Sağlık Bakanı, Çarşamba akşamı “aşılarımız geldi!” açıklamasını yaparak, ilk aşıyı olmak üzere hızla Bakanlığın yanındaki hastaneye vasıl oldu.
Televizyonlar durur mu?
Bu önemli anı tespit etmek üzere 32 kısım tekmili birden canlı yayına geçti.
Bakan oturdu. Kolunu sıyırdı. Sağlık görevlisi üç santimlik iğneyi cart diye bakanın koluna sapladı!
O dakikadan sonra sayın bilim kurulu üyeleri sıraya alındı. Kolunu sıyıran sandalyede! Döndür allah döndür! Üç santimlik iğne oturana kalkana “cart, curt!”
Türkiye, tam yarım saat, sıyrılan kollara hunharca girip çıkan üç santimlik iğneyi izledi..
Haydi Sayın Bakan’ı, ilk olması hasebiyle örnek olsun diye gösterdiniz..
Bütün Bilim Kuruluna, çevire çevire iğne sokup çıkarırken göstermek zorunda mısınız arkadaşım?
Aşı karşıtları zaten bahane arıyor!
Balda tuz bulunmaz!
İttifak liderleri -ya da ileri gelenleri diyelim- kapalı kapılar ardında görüşüyor.

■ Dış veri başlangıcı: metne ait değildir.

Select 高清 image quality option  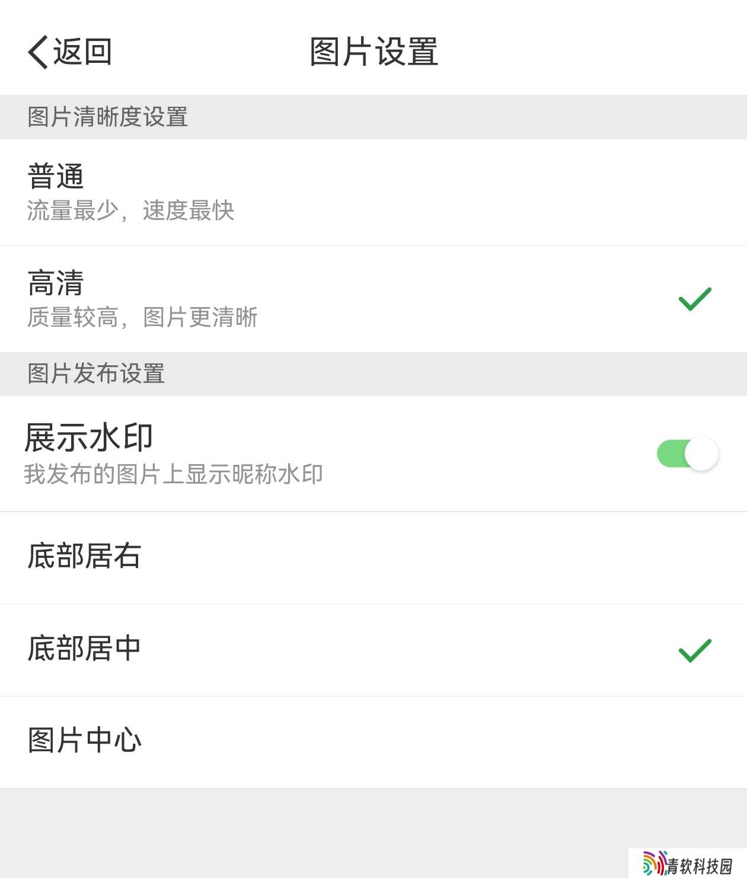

Bir trafik artışı gözleniyor!
Neler konuşuyorlar bilmiyoruz!
Ama bildiğimiz birşey var..
Liderlerin hiçbiri artık seçmenlerini, plaza diliyle söylersek “lead edemiyorlar.”
• • •
Ne demek bu?
Yürünecek yolu gösteren artık liderler değil, seçmenler demek!
Partilerin seçmenlerinin net ve keskin bir görüşü ve buna uyumlu bir talebi var.
Parti liderleri bu talebe ‘birebir’ cevap verdikleri için o pozisyondalar.
Tayyip Erdoğan’ın bilinçli olarak yarattığı ve keskinleştirdiği cepheleşme siyaseti, böyle bir seçmen formu yarattı.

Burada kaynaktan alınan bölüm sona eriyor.